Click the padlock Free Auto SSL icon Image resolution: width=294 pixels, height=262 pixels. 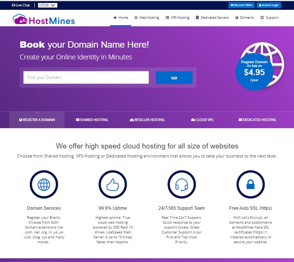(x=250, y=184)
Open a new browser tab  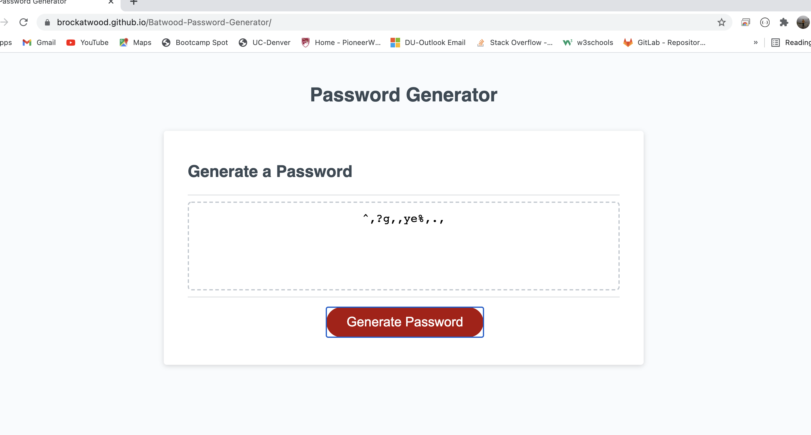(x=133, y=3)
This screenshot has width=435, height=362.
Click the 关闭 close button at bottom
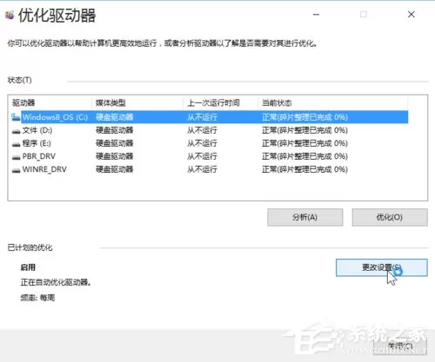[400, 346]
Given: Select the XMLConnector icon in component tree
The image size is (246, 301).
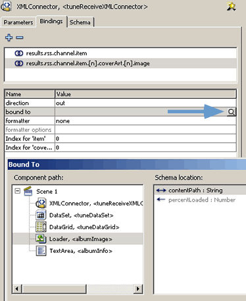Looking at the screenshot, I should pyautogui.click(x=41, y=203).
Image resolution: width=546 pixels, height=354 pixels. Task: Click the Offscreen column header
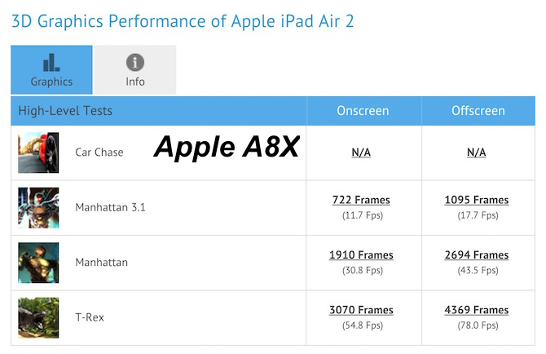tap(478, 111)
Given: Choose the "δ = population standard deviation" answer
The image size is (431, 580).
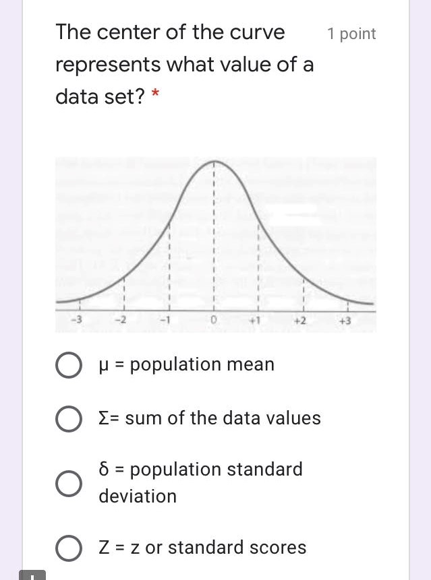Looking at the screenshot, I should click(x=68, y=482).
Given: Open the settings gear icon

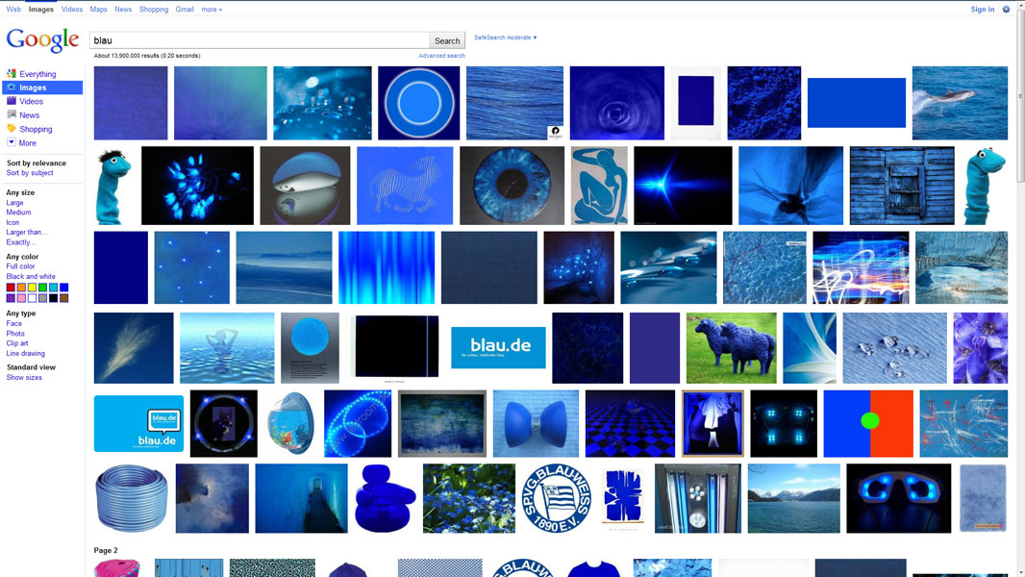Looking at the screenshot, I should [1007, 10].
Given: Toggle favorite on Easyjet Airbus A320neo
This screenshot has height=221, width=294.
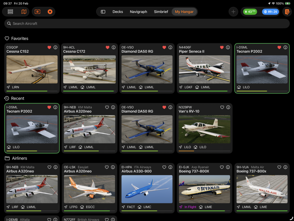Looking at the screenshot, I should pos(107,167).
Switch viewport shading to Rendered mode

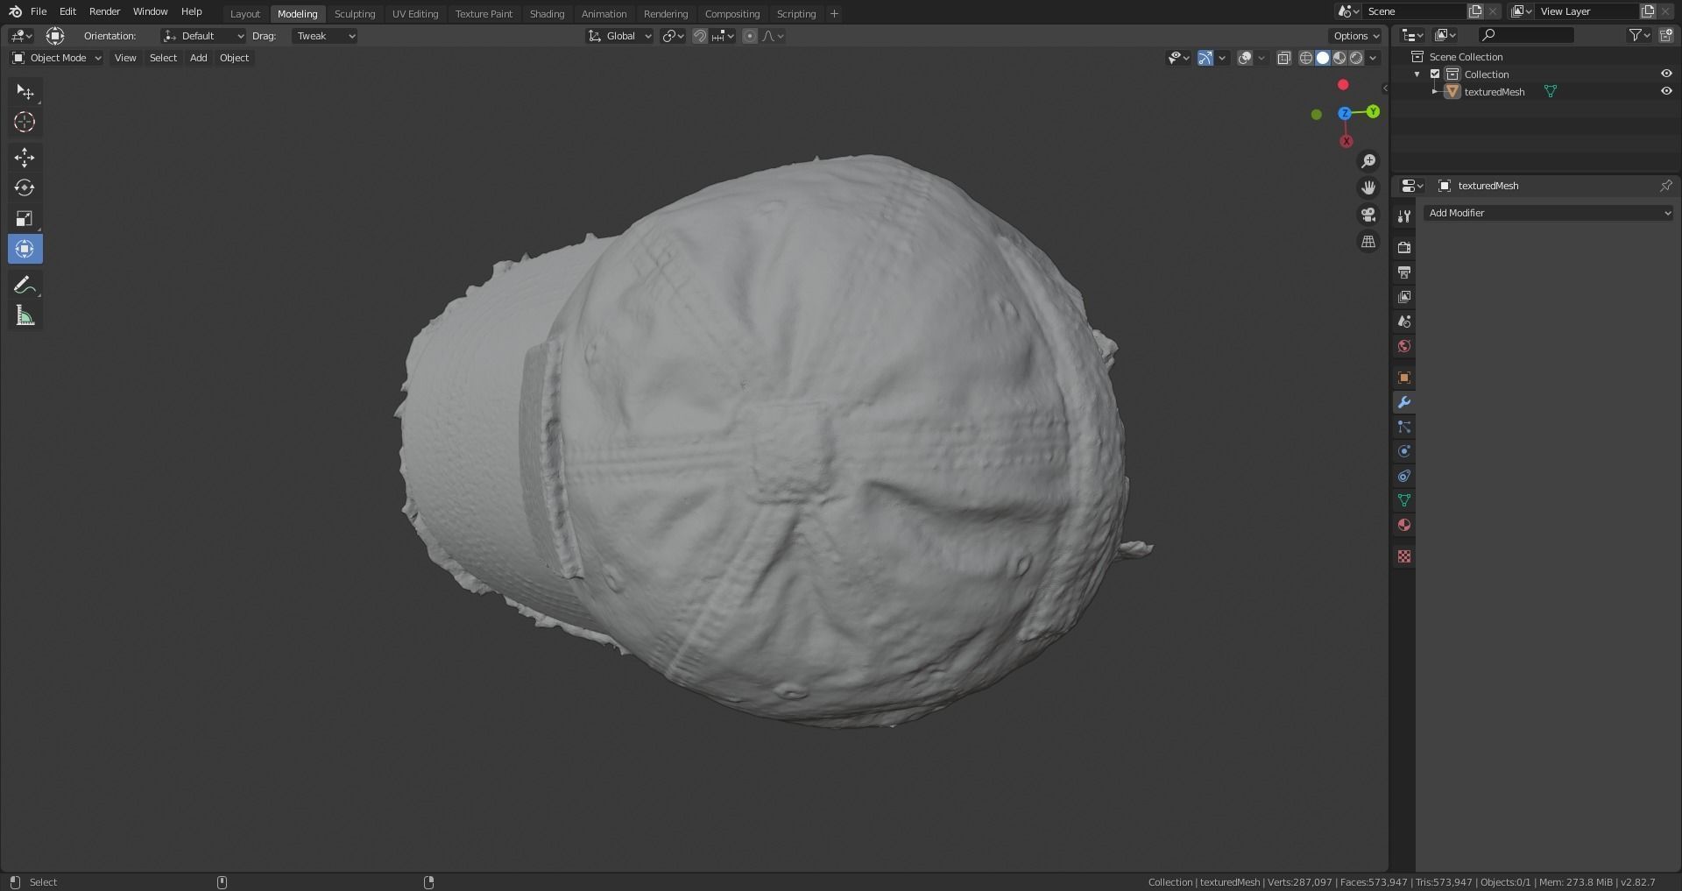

----

Directions:
Reproduce the items word for word, from the line containing "Given: Choose the" through the end of the items, including both ends. Leave the pictures out of your answer.

Result:
Given: Choose the "δ = population standard deviation" answer
The image size is (431, 580).
Looking at the screenshot, I should click(x=68, y=482).
Given: Open the settings gear icon

Looking at the screenshot, I should [1007, 10].
Given: Toggle favorite on Easyjet Airbus A320neo
This screenshot has height=221, width=294.
Looking at the screenshot, I should pos(107,167).
Switch viewport shading to Rendered mode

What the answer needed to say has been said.